> Your assignment
All that is wanted is an exact copy of the lines below, starting at the one that contains "Given: Open actions menu for quantity 376 row" and running to the end.

> Input data
▼▼▼
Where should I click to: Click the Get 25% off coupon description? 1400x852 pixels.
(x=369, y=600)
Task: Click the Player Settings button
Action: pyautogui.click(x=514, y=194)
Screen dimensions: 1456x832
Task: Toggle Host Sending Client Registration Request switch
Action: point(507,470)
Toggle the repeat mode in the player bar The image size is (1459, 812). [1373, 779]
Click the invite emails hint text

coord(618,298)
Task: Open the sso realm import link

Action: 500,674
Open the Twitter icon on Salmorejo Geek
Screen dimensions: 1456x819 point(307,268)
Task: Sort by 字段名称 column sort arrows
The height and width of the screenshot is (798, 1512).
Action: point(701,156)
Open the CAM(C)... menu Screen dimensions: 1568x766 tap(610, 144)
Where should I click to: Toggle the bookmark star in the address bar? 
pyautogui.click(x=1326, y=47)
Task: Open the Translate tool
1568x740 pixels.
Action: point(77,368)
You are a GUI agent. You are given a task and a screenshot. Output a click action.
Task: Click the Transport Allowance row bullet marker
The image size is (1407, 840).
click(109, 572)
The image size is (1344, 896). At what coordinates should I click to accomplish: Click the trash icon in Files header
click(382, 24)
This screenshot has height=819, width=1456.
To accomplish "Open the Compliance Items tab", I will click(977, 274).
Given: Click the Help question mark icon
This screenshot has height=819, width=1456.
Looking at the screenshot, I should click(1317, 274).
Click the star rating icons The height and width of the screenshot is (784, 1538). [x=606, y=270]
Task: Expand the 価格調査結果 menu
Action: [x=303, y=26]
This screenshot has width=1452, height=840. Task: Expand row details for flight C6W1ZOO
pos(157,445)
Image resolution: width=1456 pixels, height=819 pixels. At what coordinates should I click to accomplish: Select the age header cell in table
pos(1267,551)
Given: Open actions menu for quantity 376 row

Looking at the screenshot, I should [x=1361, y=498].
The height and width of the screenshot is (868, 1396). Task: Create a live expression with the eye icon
▲▲▲
> Solved problem
Given: Open actions menu for quantity 376 row

Looking at the screenshot, I should [x=1361, y=498].
The height and width of the screenshot is (868, 1396). Task: Create a live expression with the eye icon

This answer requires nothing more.